By the time the Bosnian War broke out in 1992 this monumental building was no longer the town hall, converted instead into the National Library, a building of such prominence it drew fire from Bosnian Serb gunners. In the summer of 1994 I had walked up its steps and taken photographs of what remained, a roofless hulk, the stone columns lining the atrium blistered by the blaze ignited in the bombardment. The striped pink, pseudo-Moorish façade that Rebecca West had derided prompted a more sympathetic response from me, its stonework smudged with soot where the fire had vented through the windows.
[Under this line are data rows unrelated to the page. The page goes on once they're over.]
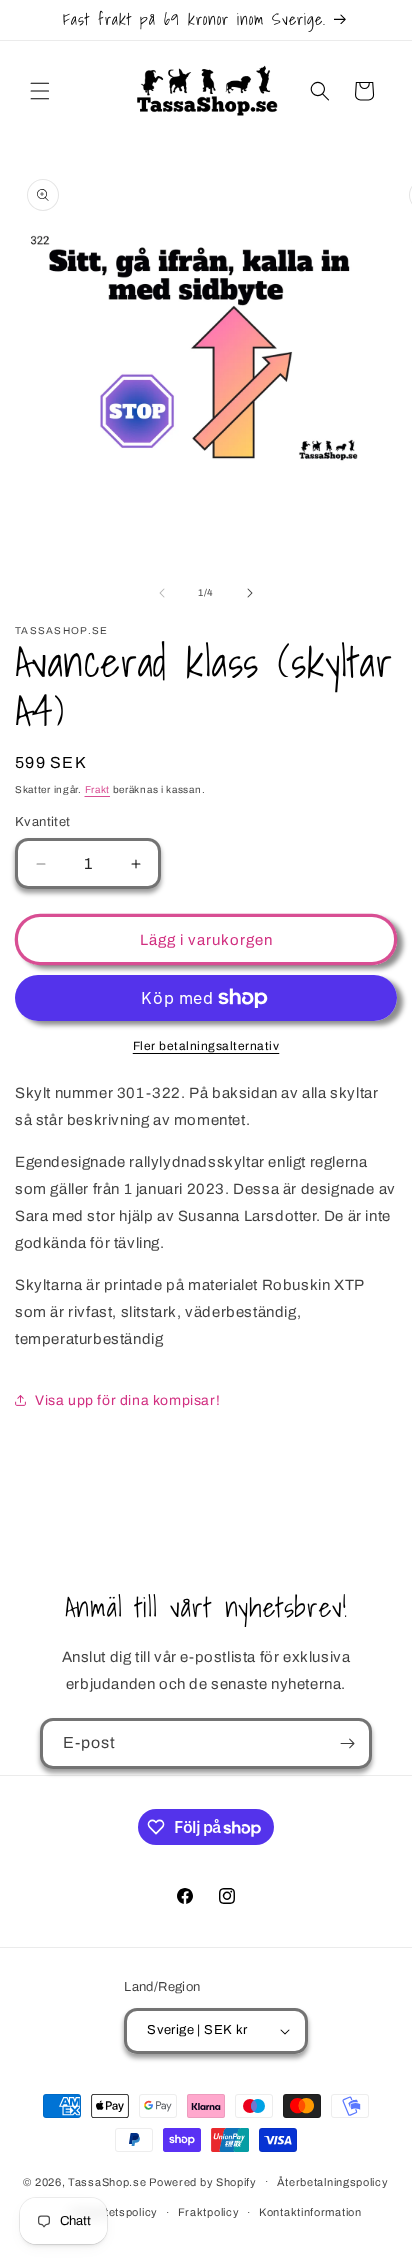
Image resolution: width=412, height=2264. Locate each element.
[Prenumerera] (347, 1743)
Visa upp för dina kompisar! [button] (127, 1400)
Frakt (98, 789)
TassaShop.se (108, 2181)
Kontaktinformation (310, 2212)
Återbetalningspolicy (333, 2182)
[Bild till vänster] (162, 593)
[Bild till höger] (250, 593)
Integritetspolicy (114, 2212)
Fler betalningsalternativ (206, 1046)
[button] (40, 91)
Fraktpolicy (209, 2212)
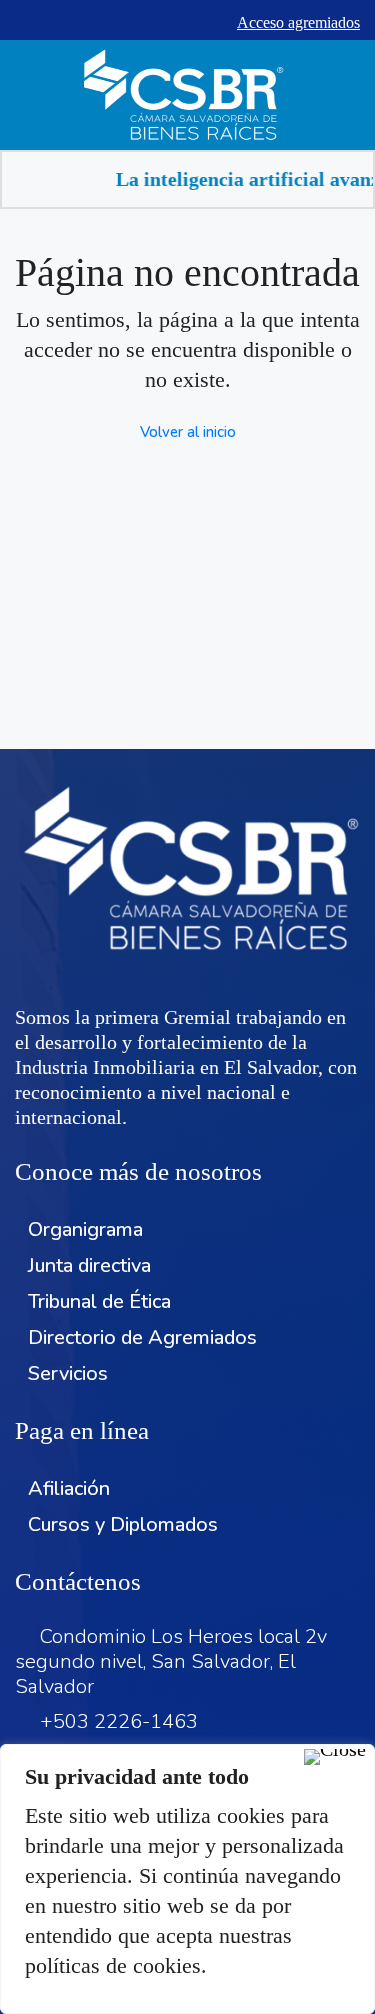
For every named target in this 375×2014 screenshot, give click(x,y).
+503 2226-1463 (119, 1721)
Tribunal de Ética (99, 1301)
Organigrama (85, 1229)
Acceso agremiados (298, 22)
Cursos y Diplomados (123, 1524)
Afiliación (69, 1488)
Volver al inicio (188, 432)
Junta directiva (89, 1265)
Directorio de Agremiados (142, 1337)
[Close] (335, 1757)
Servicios (68, 1373)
Almost two decades on, when I visited in 2012, the building was yet to be put right, muffled by scaffolding as it underwent slow reconstruction.
It took me just minutes to walk back down the river past the same domes and minaret captured in the remarkable photograph of the Archduke’s car approaching the turn where Princip was waiting. I passed the spot where the man raised his hat at the royal party and the little boy looked on in wonder, the masonry walls lining the river bank unchanged. The sky above me was as cloudless as on the day of the assassination and, when I arrived at the turning, I rested just opposite on an old stone seat prominent at the end of the Latin Bridge. It was built by the Austro-Hungarians as part of an elaborate memorial to the Archduke, one that was pulled down shortly after the end of the First World War when the occupier was finally driven out of Bosnia. The seat had somehow been spared from destruction, its stencilled Latin legend – ‘siste viator’ or ‘stop traveller’ – allowed to fade with the years.
The riverside road was busy with trams, cars and other city traffic, but from the seat I had a clear view of the spot, just thirty feet away, where the assassination took place. Sarajevans bustled past what was, for them, just another busy street corner; a traffic warden ticketed an illegally parked car, and an elderly woman, doubled over with age, sat crumpled on the old flagstones of the bridge begging for money, quietly yet insistently.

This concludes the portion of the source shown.